Mackay Medical College yesterday said that research had shown that hepatitis B vaccinations given to infants can wear off as they grow up and may not provide full, lifetime protection.
In response to frequent questions from patients about whether hepatitis B vaccination of infants can guarantee lifetime immunity, Wang Li-yu (王豊裕), a professor at the college’s Institute of Biomedical Sciences, said that according to their long-term research, some immunized people may still be affected by the disease.
Hepatitis B is highly infectious and infants can be infected by their mothers even before birth or via blood during birth, he said, adding that the risk of these infants becoming hepatitis B carriers is relatively high if they do not receive vaccinations at birth.
Through 10 years of research tracking about 8,900 teenagers now in their senior year of high school, Wang’s research team found that if the mother is a hepatitis B carrier of HBeAg-positive or high-serum HBsAg, and the infant did not receive a hepatitis B immune globulin (HBIG) vaccination on the day of birth, the infant will have a 29 percent risk of becoming a hepatitis B carrier by senior-high school age.
The risk percentage drops to 19 percent if the infant received a HBIG injection on the day of birth, the team said.

(The data)

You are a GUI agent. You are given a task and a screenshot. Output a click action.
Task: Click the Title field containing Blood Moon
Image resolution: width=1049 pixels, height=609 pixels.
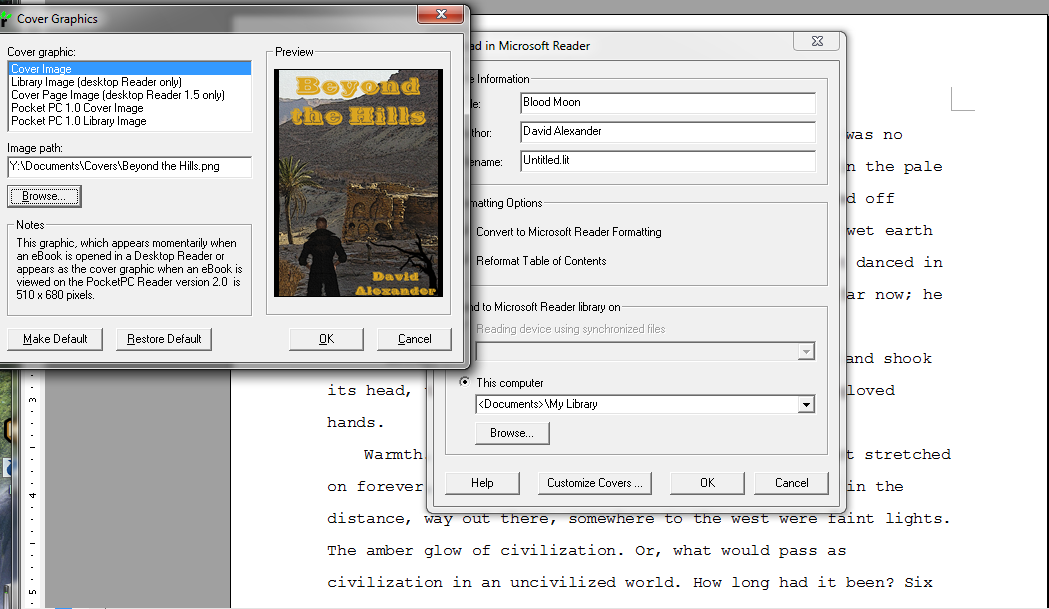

--

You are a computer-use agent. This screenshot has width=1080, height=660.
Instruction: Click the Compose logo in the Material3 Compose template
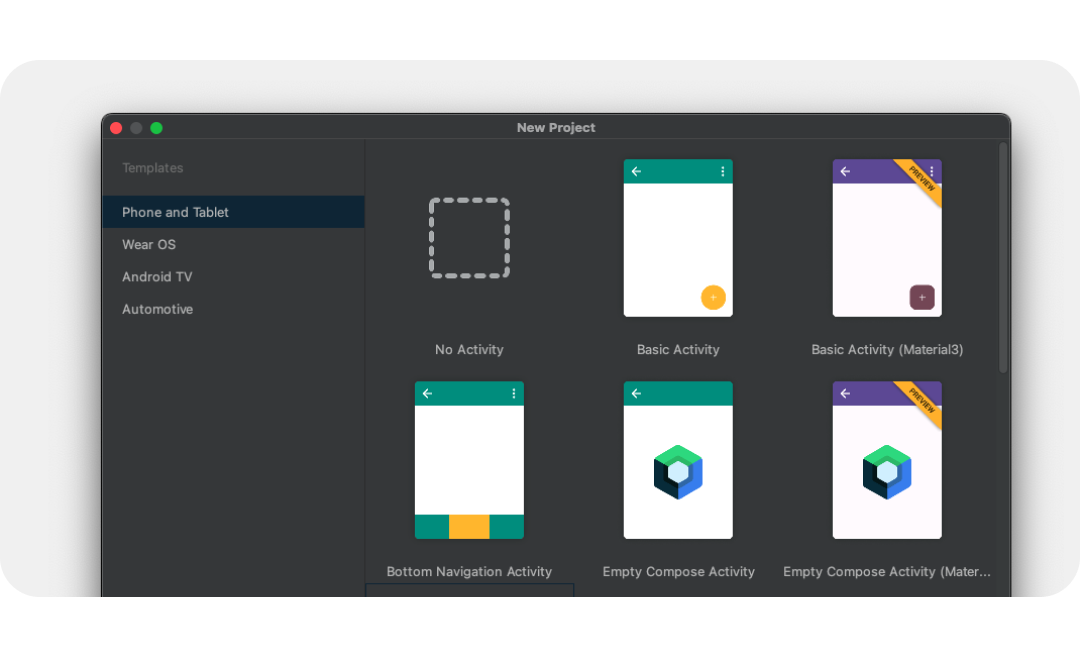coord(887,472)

(Work request)
Please carry on the hepatitis B vaccine report from the point where it stops.

(Exercise result)
Because the risks are still considered high, “it is suggested that pregnant mothers who are hepatitis B carriers let their new born child get a HBIG injection and receive the first shot of the hepatitis B vaccine on the day of birth,” Wang said.
Wang also suggested that these children be tested periodically for hepatitis B as they grow up, and receive treatment if the tests indicate hepatitis B infection.
Another study conducted by the team on about 2,000 children borne by hepatitis B carrier mothers, showed that one-sixth of them lost their immunity to hepatitis B by the time they reached senior-high school age, even though they all received vaccinations when they were infants.
Wang suggested that these teenagers should consider receiving additional hepatitis B vaccinations.